Amitié et pêche au Maroc

Amitié et pêche au Maroc

Premier jour, arrivée après 42 heures!

J’ai laissé ma petite famille pour un court séjour au Maroc, dont je me réjouissais depuis deux mois. Revoir mon ami Ahmed Mahi, par qui tout à commencé, et repêcher sur le lac de Massira. Je préparais ça aux petits soins. Mes leurres, ma canne chérie (celle dont mon épouse est jalouse, qu’elle appelle ma deuxième femme). Et une bonne dose d’anticipation !

Un vol sans histoire?

Je prends mon bus le mercredi pour Paris, direction Roissy CDG. Je passe la nuit à l’aéroport, car mon vol est très tôt le matin. Pendant la queue avant de monter dans l’avion, je remarque mon tube de transport dans un chariot avec d’autres bagages hors-format, et je plaisante avec un steward en lui signalant que mon bagage n’est pas encore dans l’avion. Il me rassure : les gars en bas savent ce qu’ils font, mon bagage va partir. Décollage, repas, un petit film sur mon téléphone dans l’avion, et on se pose sans encombre à Casablanca.

Mais là, misère : mon tube à canne n’est pas arrivé. Il contient non seulement ma canne, mon moulinet, mais aussi les fils, leurres, et… ma trousse de toilette ainsi que ma trousse de secours… Bref, je n’ai sur le dos que mon sac de voyage avec des vêtements.

Je patienterai deux heures, le temps de régler tous les détails, et alors que nous devions partir directement au lac, nous attendons chez Ahmed. En effet, les bagages pourraient arriver par le ou les vols suivants. Mais il n’en sera rien : un dernier coup de fil à la compagnie douche mes derniers espoirs. Le tube n’arrivera pas avant le lendemain.

Départ de nuit

N’écoutant que notre envie de pêcher, nous décidons de partir tout de même vers 21:00 le même jour . Nous avons récupéré une canne complémentaire et quelques leurres pour pallier ceux qui me manquent. On arrivera au lac vers 23:00. Ça fait 42 heures que je suis debout quand je me couche enfin. On a convenu de se lever à 07:30 le lendemain.

arrival

Un soleil splendide illumine la région. Le lever de soleil sur le lac de Massira est un enchantement toujours renouvellé. Nous dormons dans un gîte un peu sommaire, mais très agréable. Rachid, notre hôte, sera aussi notre guide et notre pilote sur le lac. Il arrive à l’heure dite avec le petit déjeuner classique au Maroc : Du pain fait maison au four, avec de l’huile d’olive locale. Et l’inévitable thé à l’absinthe (Shiba), que nous n’évitons pas.
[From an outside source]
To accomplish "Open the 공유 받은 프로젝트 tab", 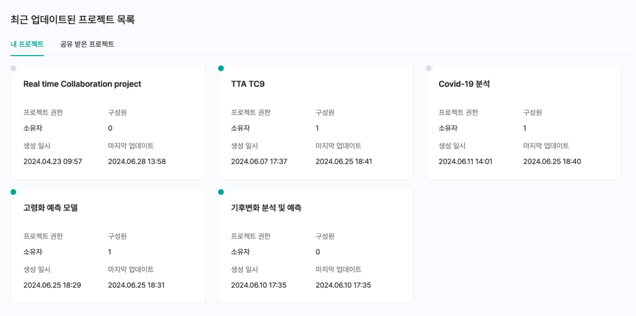I will pos(87,44).
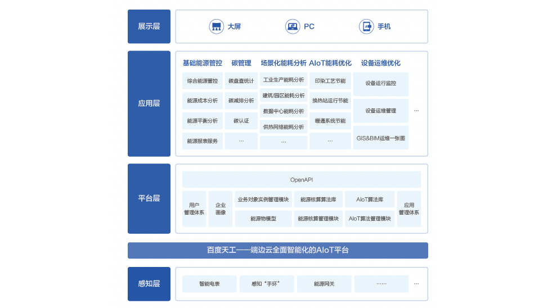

Je préfère le thé à l’absinthe au thé à la menthe en hiver, il nous garde au chaud plus longtemps.

panorama-tete-tom

Une fois le petit déjeuner avalé, nous taillons la route. Le plan est simple : on pêche aux leurres la zone proche du gîte, on se repose vers midi avec le repas, petite sieste, et on y retourne.

On est dans le gras!

Comme je n’ai pas mon petit bijou de canne (une voodoo de chez palms, pour ne pas la citer), j’utilise le matériel d’Ahmed. Je commence en casting , alors que ça fait un an et demi que je n’ai pas lancé ainsi. Avec un leurre en lipless, pour prospecter la zone. Aux quatrième lancer, un arrêt lourd sur la ligne est sanctionné par un ferrage doux. Un petit bass de trente centimètres me réjouit le cœur. Ça faisait si longtemps!

first-bass

Ahmed se précipite sur le téléphone et l’immortalise. Je suis pressé de remettre la ligne à l’eau, et quelques lancers plus tard, un second bass de la même taille se suspend au même leurre.

Ahmed, qui teste les powertails pour la marque FIIISH (il est l’unique pêcheur sponsorisé au Maroc…) prends alors son premier bass de la journée, au même moment ! Un doublé !

double-bass

On est aux anges, la journée vient à peine de démarrer, et on a déjà quelques bass au bateau. On est sûr qu’on va trouver un gros dans le coin.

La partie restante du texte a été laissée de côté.